Well, it’s happening a lot sooner than I had anticipated.
The national media circuits are beginning to pay positive attention to the Miami Heat. Note: I said Miami Heat, not LeBron James.
ESPN created a monster in producing and airing “The Decision,” the hour-long special in which LeBron James revealed he would be leaving Cleveland after 6 years with no rings.
The weeks leading up to “The Decision” were filled with shameless advertising and hype. News segments were mere rumors and speculation. In one day, LeBron would start out leaning towards New York, by noon it was Chicago or New Jersey, and by the time the actual day came around, most everyone already knew LeBron was going to leave to go to Miami.
All signs pointed to him leaving!
And the Cleveland fans knew it because the media knew it (more or less). Therefore, you saw the Cavs fans making pleas, literally begging LeBron not to go.
All I’m saying is, James’ decision did not shock anyone.
What did shock me was how quickly the media turned its back on its involvement in the whole “Decision” debacle. Sports T.V. shows, sports talk radio hosts, and the overall sports community spent easily the entirety of the next week speaking of nothing besides the Miami Heat and specifically LeBron James.
They gaged the country’s opinion on “The Decision” and when they found it to be overwhelmingly negative, they washed their hands of LeBron, painted a picture of a villainous fiend, and tossed him under the bus.

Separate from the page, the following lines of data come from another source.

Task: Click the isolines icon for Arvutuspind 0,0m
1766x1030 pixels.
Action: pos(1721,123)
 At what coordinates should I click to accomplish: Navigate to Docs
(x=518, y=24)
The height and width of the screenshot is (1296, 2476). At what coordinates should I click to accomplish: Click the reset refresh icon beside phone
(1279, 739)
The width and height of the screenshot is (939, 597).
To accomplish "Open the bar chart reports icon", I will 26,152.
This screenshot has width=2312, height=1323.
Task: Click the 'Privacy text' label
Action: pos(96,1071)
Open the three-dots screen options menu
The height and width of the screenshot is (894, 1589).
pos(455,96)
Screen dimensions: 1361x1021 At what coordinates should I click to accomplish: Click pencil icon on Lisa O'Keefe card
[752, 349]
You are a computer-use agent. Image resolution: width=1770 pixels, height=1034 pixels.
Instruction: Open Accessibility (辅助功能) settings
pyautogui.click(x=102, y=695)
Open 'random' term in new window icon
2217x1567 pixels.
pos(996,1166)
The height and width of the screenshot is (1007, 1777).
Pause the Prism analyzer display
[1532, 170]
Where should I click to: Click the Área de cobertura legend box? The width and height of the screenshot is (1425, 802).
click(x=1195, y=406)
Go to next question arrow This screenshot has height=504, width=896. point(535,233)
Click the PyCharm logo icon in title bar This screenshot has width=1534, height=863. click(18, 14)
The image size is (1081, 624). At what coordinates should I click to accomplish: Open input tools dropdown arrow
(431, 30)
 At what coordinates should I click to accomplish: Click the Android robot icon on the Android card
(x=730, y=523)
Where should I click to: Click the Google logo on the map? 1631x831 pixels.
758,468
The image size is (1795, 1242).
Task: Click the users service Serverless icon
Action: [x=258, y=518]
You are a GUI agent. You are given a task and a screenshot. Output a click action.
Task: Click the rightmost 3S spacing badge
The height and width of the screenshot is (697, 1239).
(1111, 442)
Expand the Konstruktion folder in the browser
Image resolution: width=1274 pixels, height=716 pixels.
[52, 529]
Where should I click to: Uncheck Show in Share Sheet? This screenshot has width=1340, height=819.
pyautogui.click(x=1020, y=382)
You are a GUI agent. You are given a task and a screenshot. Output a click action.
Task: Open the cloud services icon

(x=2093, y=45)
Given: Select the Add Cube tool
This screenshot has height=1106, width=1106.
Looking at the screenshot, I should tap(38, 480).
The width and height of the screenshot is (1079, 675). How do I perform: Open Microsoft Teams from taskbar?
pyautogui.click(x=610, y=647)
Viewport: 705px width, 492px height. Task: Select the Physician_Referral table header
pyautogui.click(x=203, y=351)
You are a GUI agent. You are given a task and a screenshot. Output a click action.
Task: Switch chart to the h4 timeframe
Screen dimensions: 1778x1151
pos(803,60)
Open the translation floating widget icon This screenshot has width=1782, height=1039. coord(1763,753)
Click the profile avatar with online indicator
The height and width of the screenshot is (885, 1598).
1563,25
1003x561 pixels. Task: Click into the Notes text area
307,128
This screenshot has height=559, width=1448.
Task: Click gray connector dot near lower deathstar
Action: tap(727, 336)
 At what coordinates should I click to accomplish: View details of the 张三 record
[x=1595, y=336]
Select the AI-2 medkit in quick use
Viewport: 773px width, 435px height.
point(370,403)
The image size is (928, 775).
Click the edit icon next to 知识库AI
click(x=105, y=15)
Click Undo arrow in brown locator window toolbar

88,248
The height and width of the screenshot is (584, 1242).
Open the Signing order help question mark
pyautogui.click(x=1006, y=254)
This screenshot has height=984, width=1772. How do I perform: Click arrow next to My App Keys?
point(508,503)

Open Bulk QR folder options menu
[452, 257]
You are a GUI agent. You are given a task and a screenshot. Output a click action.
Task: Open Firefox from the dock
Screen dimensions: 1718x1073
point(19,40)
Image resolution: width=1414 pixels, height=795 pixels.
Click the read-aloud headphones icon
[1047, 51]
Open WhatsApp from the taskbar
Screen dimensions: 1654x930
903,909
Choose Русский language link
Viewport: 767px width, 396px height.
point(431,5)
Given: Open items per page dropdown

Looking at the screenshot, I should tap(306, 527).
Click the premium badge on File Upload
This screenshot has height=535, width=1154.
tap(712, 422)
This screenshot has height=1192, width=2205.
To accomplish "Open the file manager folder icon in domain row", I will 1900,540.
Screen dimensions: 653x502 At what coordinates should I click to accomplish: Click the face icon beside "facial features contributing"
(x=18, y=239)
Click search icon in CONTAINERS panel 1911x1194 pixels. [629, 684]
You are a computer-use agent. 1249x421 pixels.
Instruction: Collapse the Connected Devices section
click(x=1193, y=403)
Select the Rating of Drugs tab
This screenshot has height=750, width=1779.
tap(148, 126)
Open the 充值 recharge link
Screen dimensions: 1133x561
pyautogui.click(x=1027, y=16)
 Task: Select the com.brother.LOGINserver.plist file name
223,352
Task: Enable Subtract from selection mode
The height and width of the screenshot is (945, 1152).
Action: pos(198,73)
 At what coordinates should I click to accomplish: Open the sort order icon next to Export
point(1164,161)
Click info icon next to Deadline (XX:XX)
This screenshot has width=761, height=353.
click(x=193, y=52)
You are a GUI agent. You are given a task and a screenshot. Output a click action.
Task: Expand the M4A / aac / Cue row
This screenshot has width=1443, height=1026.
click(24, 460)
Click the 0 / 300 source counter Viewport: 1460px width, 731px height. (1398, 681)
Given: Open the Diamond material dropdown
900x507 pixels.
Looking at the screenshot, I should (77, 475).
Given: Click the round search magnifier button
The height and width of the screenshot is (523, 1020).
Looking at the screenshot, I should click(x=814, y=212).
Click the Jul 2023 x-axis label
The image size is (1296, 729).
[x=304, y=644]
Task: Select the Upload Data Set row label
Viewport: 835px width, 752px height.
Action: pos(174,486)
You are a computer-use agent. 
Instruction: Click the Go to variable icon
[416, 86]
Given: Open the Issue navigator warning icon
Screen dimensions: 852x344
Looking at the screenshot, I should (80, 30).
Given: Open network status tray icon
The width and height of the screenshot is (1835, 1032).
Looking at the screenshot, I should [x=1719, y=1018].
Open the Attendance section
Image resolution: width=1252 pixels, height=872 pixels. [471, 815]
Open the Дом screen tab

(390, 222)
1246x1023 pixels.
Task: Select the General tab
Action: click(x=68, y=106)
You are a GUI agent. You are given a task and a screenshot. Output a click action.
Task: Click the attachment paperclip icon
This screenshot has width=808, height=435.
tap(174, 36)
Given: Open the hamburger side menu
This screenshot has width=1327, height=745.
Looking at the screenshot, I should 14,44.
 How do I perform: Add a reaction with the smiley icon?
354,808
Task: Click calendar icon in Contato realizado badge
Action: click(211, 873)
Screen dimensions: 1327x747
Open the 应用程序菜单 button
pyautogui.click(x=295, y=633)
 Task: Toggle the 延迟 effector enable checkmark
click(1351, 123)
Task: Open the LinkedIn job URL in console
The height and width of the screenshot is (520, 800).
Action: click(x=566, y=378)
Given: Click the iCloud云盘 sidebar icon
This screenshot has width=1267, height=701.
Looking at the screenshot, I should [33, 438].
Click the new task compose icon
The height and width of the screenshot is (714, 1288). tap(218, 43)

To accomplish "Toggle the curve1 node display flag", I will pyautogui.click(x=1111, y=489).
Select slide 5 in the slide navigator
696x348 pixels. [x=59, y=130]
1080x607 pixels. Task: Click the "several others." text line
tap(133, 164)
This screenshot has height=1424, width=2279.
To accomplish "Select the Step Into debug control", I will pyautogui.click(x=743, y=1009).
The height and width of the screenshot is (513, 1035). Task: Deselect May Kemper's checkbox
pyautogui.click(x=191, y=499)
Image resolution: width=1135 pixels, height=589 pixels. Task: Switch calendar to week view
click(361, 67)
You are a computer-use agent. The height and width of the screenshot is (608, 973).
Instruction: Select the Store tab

The regular season talk was focused on different players throughout the year but one theme rang true loudly: The national media have withheld spotlight from James as an individual when it applies to praise for excellent play. Instead, they direct the praise to the Heat as a whole, or to Dwyane Wade.
This is not to say that LeBron is under the radar. The media are more than happy to talk about James’ shortcomings, missed opportunities, etc.
Now that the Heat have shown brightly the first round and beginning of the second round, the national media is catching on to something: This Miami Heat team is good. Very, very good.
In the sports news business, it’s all about being first to break news or being the first to predict the champion. When their horse goes down (i.e. Orlando Magic, San Antonio Spurs, etc) often times, the analysts or radio hosts will simply pick a new team he/she claims to have known all along would win it all.
As a lonely passenger at times on the LeBron bandwagon, it has been, at times, hilarious to watch these analysts pretend other players deserve the MVP, blowing losses out of proportion, and force-feeding the masses inflated and irrelevant stats to dismiss LeBron’s dominance.
I figured it would take more time before the same people who threw James under the bus would crawl back and play nice.
LeBron said way back when this whole media frenzy started getting vicious that he was going to keep track of the nay sayers.
I hope he unleashes on someone to be honest. I hope he throws down on a reporter who ripped James’ integrity during “The Decision” hot bed. I hope he calls one of these smile-fakers out, quoting the outrageous attacks on his leadership qualities, finishing capabilities or work ethic.
There won’t be much left to say when Miami’s “Big 3” are raising the Larry O’Brien Trophy.